▶ Work request: Every entry in the listing below has to be transcribed exactly.

▶ Data for this exercise:
:::

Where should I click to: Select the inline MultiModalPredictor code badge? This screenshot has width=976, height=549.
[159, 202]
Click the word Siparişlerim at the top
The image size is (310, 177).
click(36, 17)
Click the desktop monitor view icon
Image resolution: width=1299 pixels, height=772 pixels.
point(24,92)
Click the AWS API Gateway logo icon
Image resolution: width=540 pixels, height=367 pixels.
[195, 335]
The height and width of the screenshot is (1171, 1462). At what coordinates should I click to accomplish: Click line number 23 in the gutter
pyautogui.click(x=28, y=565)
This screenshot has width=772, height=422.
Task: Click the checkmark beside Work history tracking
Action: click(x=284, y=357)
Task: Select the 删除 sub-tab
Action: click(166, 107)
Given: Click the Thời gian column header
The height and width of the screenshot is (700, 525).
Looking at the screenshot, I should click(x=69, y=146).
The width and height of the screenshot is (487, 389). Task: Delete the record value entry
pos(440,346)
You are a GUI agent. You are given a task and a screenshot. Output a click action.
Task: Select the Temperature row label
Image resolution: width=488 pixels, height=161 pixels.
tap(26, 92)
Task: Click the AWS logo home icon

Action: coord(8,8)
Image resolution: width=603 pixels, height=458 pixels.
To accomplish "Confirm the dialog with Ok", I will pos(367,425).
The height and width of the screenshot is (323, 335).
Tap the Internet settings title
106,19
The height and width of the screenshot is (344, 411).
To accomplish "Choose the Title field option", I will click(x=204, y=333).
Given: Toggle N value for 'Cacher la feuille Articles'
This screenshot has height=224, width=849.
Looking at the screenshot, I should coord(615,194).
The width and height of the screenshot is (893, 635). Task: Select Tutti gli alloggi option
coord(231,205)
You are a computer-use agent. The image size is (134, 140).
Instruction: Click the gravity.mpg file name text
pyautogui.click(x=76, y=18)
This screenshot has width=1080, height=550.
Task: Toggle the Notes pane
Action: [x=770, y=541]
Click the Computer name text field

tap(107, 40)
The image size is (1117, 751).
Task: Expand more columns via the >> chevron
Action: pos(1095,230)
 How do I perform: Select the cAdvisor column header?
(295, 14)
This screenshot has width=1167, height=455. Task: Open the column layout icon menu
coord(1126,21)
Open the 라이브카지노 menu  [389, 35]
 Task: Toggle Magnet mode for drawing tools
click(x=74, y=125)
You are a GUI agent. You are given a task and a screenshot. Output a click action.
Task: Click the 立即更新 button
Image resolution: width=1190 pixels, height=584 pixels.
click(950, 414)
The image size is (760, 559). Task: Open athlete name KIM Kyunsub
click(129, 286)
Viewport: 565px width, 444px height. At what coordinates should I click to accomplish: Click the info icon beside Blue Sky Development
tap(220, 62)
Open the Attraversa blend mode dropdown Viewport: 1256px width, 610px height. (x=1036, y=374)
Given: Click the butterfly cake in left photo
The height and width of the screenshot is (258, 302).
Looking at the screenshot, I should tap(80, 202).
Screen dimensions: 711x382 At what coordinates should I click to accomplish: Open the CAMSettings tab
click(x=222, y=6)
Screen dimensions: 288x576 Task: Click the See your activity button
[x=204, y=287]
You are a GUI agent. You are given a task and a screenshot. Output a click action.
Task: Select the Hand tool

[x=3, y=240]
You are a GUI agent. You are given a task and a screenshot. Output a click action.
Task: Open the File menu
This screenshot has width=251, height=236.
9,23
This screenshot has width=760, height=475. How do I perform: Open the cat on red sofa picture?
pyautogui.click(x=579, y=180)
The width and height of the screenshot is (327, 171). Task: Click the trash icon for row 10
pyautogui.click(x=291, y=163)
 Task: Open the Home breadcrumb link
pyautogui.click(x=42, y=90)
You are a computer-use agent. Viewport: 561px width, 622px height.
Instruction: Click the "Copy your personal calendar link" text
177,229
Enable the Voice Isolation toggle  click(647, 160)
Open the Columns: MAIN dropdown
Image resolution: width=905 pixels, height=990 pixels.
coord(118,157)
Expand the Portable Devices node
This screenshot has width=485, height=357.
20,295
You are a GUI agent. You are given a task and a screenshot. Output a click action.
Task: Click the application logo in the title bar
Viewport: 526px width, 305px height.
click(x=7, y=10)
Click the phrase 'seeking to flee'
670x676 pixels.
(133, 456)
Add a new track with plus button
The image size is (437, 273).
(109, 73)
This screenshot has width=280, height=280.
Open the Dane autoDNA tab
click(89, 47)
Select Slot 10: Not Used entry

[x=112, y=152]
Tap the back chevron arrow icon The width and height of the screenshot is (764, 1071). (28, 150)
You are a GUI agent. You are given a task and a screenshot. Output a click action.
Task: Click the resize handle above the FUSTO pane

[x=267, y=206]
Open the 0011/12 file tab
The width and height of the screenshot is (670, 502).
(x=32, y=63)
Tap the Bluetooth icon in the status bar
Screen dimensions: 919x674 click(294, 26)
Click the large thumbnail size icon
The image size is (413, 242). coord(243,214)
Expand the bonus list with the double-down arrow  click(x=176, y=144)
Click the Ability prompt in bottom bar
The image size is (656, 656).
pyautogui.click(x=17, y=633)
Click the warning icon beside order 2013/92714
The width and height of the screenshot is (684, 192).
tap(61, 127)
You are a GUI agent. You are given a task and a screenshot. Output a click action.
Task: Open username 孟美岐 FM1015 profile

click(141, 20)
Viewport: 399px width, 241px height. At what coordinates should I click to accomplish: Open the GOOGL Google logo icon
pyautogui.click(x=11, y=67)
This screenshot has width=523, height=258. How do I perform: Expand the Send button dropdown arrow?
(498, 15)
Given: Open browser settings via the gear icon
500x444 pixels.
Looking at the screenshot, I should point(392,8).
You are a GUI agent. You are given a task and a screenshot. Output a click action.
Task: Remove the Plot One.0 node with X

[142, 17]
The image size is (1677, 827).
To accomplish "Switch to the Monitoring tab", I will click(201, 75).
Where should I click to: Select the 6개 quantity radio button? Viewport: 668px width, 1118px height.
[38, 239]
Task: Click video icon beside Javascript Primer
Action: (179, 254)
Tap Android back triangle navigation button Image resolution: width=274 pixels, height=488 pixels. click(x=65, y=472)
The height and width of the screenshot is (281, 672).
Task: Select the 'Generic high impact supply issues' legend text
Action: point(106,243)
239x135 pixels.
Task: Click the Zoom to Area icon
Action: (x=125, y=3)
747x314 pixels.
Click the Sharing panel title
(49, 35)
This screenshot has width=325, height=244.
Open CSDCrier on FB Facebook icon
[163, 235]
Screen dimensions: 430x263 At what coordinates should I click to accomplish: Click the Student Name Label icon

:::

▶ Answer box:
Where should I click to: Select the inline MultiModalPredictor code badge? This screenshot has width=976, height=549.
[159, 202]
Click the word Siparişlerim at the top
The image size is (310, 177).
click(36, 17)
Click the desktop monitor view icon
Image resolution: width=1299 pixels, height=772 pixels.
point(24,92)
Click the AWS API Gateway logo icon
Image resolution: width=540 pixels, height=367 pixels.
[195, 335]
The height and width of the screenshot is (1171, 1462). At what coordinates should I click to accomplish: Click line number 23 in the gutter
pyautogui.click(x=28, y=565)
This screenshot has width=772, height=422.
Task: Click the checkmark beside Work history tracking
Action: click(x=284, y=357)
Task: Select the 删除 sub-tab
Action: click(166, 107)
Given: Click the Thời gian column header
The height and width of the screenshot is (700, 525).
Looking at the screenshot, I should click(x=69, y=146).
The width and height of the screenshot is (487, 389). Task: Delete the record value entry
pos(440,346)
You are a GUI agent. You are given a task and a screenshot. Output a click action.
Task: Select the Temperature row label
Image resolution: width=488 pixels, height=161 pixels.
tap(26, 92)
Task: Click the AWS logo home icon

Action: coord(8,8)
Image resolution: width=603 pixels, height=458 pixels.
To accomplish "Confirm the dialog with Ok", I will pos(367,425).
The height and width of the screenshot is (323, 335).
Tap the Internet settings title
106,19
The height and width of the screenshot is (344, 411).
To accomplish "Choose the Title field option", I will click(x=204, y=333).
Given: Toggle N value for 'Cacher la feuille Articles'
This screenshot has height=224, width=849.
Looking at the screenshot, I should coord(615,194).
The width and height of the screenshot is (893, 635). Task: Select Tutti gli alloggi option
coord(231,205)
You are a computer-use agent. The image size is (134, 140).
Instruction: Click the gravity.mpg file name text
pyautogui.click(x=76, y=18)
This screenshot has width=1080, height=550.
Task: Toggle the Notes pane
Action: [x=770, y=541]
Click the Computer name text field

tap(107, 40)
The image size is (1117, 751).
Task: Expand more columns via the >> chevron
Action: pos(1095,230)
 How do I perform: Select the cAdvisor column header?
(295, 14)
This screenshot has width=1167, height=455. Task: Open the column layout icon menu
coord(1126,21)
Open the 라이브카지노 menu  [389, 35]
 Task: Toggle Magnet mode for drawing tools
click(x=74, y=125)
You are a GUI agent. You are given a task and a screenshot. Output a click action.
Task: Click the 立即更新 button
Image resolution: width=1190 pixels, height=584 pixels.
click(950, 414)
The image size is (760, 559). Task: Open athlete name KIM Kyunsub
click(129, 286)
Viewport: 565px width, 444px height. At what coordinates should I click to accomplish: Click the info icon beside Blue Sky Development
tap(220, 62)
Open the Attraversa blend mode dropdown Viewport: 1256px width, 610px height. (x=1036, y=374)
Given: Click the butterfly cake in left photo
The height and width of the screenshot is (258, 302).
Looking at the screenshot, I should tap(80, 202).
Screen dimensions: 711x382 At what coordinates should I click to accomplish: Open the CAMSettings tab
click(x=222, y=6)
Screen dimensions: 288x576 Task: Click the See your activity button
[x=204, y=287]
You are a GUI agent. You are given a task and a screenshot. Output a click action.
Task: Select the Hand tool

[x=3, y=240]
You are a GUI agent. You are given a task and a screenshot. Output a click action.
Task: Open the File menu
This screenshot has width=251, height=236.
9,23
This screenshot has width=760, height=475. How do I perform: Open the cat on red sofa picture?
pyautogui.click(x=579, y=180)
The width and height of the screenshot is (327, 171). Task: Click the trash icon for row 10
pyautogui.click(x=291, y=163)
 Task: Open the Home breadcrumb link
pyautogui.click(x=42, y=90)
You are a computer-use agent. Viewport: 561px width, 622px height.
Instruction: Click the "Copy your personal calendar link" text
177,229
Enable the Voice Isolation toggle  click(647, 160)
Open the Columns: MAIN dropdown
Image resolution: width=905 pixels, height=990 pixels.
coord(118,157)
Expand the Portable Devices node
This screenshot has width=485, height=357.
20,295
You are a GUI agent. You are given a task and a screenshot. Output a click action.
Task: Click the application logo in the title bar
Viewport: 526px width, 305px height.
click(x=7, y=10)
Click the phrase 'seeking to flee'
670x676 pixels.
(133, 456)
Add a new track with plus button
The image size is (437, 273).
(109, 73)
This screenshot has width=280, height=280.
Open the Dane autoDNA tab
click(89, 47)
Select Slot 10: Not Used entry

[x=112, y=152]
Tap the back chevron arrow icon The width and height of the screenshot is (764, 1071). (28, 150)
You are a GUI agent. You are given a task and a screenshot. Output a click action.
Task: Click the resize handle above the FUSTO pane

[x=267, y=206]
Open the 0011/12 file tab
The width and height of the screenshot is (670, 502).
(x=32, y=63)
Tap the Bluetooth icon in the status bar
Screen dimensions: 919x674 click(294, 26)
Click the large thumbnail size icon
The image size is (413, 242). coord(243,214)
Expand the bonus list with the double-down arrow  click(x=176, y=144)
Click the Ability prompt in bottom bar
The image size is (656, 656).
pyautogui.click(x=17, y=633)
Click the warning icon beside order 2013/92714
The width and height of the screenshot is (684, 192).
tap(61, 127)
You are a GUI agent. You are given a task and a screenshot. Output a click action.
Task: Open username 孟美岐 FM1015 profile

click(141, 20)
Viewport: 399px width, 241px height. At what coordinates should I click to accomplish: Open the GOOGL Google logo icon
pyautogui.click(x=11, y=67)
This screenshot has width=523, height=258. How do I perform: Expand the Send button dropdown arrow?
(498, 15)
Given: Open browser settings via the gear icon
500x444 pixels.
Looking at the screenshot, I should point(392,8).
You are a GUI agent. You are given a task and a screenshot. Output a click action.
Task: Remove the Plot One.0 node with X

[142, 17]
The image size is (1677, 827).
To accomplish "Switch to the Monitoring tab", I will click(201, 75).
Where should I click to: Select the 6개 quantity radio button? Viewport: 668px width, 1118px height.
[38, 239]
Task: Click video icon beside Javascript Primer
Action: (179, 254)
Tap Android back triangle navigation button Image resolution: width=274 pixels, height=488 pixels. click(x=65, y=472)
The height and width of the screenshot is (281, 672).
Task: Select the 'Generic high impact supply issues' legend text
Action: point(106,243)
239x135 pixels.
Task: Click the Zoom to Area icon
Action: (x=125, y=3)
747x314 pixels.
Click the Sharing panel title
(49, 35)
This screenshot has width=325, height=244.
Open CSDCrier on FB Facebook icon
[163, 235]
Screen dimensions: 430x263 At what coordinates should I click to accomplish: Click the Student Name Label icon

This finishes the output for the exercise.